#### PASSAGE SHOWN ####

Secondary surgery should not be taken lightly as revision surgeries carry their own set of risks. But there are times when a patient may need to improve respiratory issues or the aesthetic appearance of the nose. For the patients who come to her unhappy with the outcome of a prior rhinoplasty, New York facial plastic surgeon Lee Ann M. Klausner, MD says she helps them carefully weigh the benefits and the risks of a revision rhinoplasty.
NewBeauty: Who is a good candidate for a revision rhinoplasty?
Dr. Klausner: Someone displeased with the appearance of his or her nose; someone who underwent nasal surgery and still has breathing issues; or someone with poor cosmetic results from prior surgery. Someone who broke his or her nose after having primary rhinoplasty.
NB: When should you consult a doctor for a rhinoplasty revision?
Dr. Klausner: It’s best for a patient to wait until most of the swelling has resolved. This typically takes one full year after the first operation. The earliest I see patients in consultation for revision rhinoplasty is six months after their first operation. Earlier than that, it is too soon to tell what needs to be addressed because of swelling. More commonly, I see patients one year to several years after their first operation.
NB: What goes into a rhinoplasty revision surgery?
Dr. Klausner: First, I perform an in-depth consultation to determine what bothers the patient about his/ her nose. We also discuss what the patient should expect from a revision surgery. For these cases, the period of swelling is longer than the swelling following primary rhinoplasty. It’s important to impart realistic expectations and communicate that the goal is improvement and not perfection. The procedure may also take longer due to scar tissue. There are specific challenges associated with revision surgery because the nasal tissue has been altered from a prior operation.
NB: Do you perform revisions on patients who’ve had multiple rhinoplasty procedures and do you approach those cases differently?
Dr. Klausner: Yes. I discuss with those patients that it is best to have very specific and realistic goals. It’s always best to preserve what is working and try to address specific problems. We don’t want to make new problems with a revision procedure. The goal is improvement and not perfection.
NB: What are the risks associated with a revision surgery?
Dr. Klausner: Yes, all of the risks of rhinoplasty plus the patient may have new scarring, worsening of the prior condition or a lack of resolution of the condition they were hoping to fix. There are no guarantees of clinical outcomes and patients should only undergo a revision surgery if the benefits outweigh the risks.
NB: What is your best advice for someone considering a revision rhinoplasty?
Dr. Klausner: Consult a board-certified, facial plastic surgeon with extensive experience in rhinoplasty.
NB: What rhinoplasty innovations can we expect to see in the future?
Dr. Klausner: We hope that with primary rhinoplasty there will be a greater attention given to preserving structure of the nose in order to maintain functionality. In the future, we hope there is the potential for tissue engineering that will allow us to create new cartilage and viable tissue that can be used in nasal reconstructions.

#### RECORDED INFORMATION ####

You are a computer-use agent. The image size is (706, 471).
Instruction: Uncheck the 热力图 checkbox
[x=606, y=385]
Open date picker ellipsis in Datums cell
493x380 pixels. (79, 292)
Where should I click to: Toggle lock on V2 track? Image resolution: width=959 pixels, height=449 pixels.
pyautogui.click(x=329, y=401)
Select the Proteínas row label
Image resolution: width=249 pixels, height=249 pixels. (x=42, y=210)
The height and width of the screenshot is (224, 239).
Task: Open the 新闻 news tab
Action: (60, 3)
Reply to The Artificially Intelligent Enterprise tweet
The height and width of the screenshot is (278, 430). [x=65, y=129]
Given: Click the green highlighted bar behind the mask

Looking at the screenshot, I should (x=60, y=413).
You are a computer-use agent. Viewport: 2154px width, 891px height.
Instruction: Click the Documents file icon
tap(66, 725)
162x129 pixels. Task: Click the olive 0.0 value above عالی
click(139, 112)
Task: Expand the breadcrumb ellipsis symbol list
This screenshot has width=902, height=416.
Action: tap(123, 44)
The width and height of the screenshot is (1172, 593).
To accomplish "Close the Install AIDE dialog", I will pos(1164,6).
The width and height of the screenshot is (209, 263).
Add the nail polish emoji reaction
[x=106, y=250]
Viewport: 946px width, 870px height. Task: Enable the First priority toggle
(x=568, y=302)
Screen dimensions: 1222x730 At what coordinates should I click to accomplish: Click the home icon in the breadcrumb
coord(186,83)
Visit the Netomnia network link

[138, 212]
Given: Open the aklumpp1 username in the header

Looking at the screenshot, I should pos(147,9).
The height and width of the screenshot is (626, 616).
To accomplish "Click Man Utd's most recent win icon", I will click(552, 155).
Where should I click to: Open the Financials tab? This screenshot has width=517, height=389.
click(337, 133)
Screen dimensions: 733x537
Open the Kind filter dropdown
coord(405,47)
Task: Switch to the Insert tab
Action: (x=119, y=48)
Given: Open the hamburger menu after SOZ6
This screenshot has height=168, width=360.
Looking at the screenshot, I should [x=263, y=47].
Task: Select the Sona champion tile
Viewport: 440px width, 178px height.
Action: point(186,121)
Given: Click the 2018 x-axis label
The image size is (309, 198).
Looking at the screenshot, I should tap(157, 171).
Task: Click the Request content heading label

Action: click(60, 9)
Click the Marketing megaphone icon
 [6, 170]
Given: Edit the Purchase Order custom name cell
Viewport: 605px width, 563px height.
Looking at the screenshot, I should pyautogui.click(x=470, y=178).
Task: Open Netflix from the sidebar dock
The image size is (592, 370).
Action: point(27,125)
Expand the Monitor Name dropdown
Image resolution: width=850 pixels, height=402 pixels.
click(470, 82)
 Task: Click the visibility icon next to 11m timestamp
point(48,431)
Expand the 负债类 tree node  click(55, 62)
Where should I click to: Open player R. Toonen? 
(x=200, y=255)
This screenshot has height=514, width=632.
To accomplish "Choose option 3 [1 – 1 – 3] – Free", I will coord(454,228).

####

ACTIVITIES —
1) According to the revision rhinoplasty interview, why does the surgeon not see patients for a revision consultation earlier than six months after their first operation?
2) In the revision rhinoplasty interview, how long does it typically take for most of the swelling to resolve after the first operation?
3) Copy the revision rhinoplasty interview from "Dr. Klausner: Yes." to "considering a revision rhinoplasty?".

SOLUTION LIST —
1) Before six months, it is too soon to tell what needs to be addressed because of swelling.

2) One full year after the first operation.

3)
Dr. Klausner: Yes. I discuss with those patients that it is best to have very specific and realistic goals. It’s always best to preserve what is working and try to address specific problems. We don’t want to make new problems with a revision procedure. The goal is improvement and not perfection.
NB: What are the risks associated with a revision surgery?
Dr. Klausner: Yes, all of the risks of rhinoplasty plus the patient may have new scarring, worsening of the prior condition or a lack of resolution of the condition they were hoping to fix. There are no guarantees of clinical outcomes and patients should only undergo a revision surgery if the benefits outweigh the risks.
NB: What is your best advice for someone considering a revision rhinoplasty?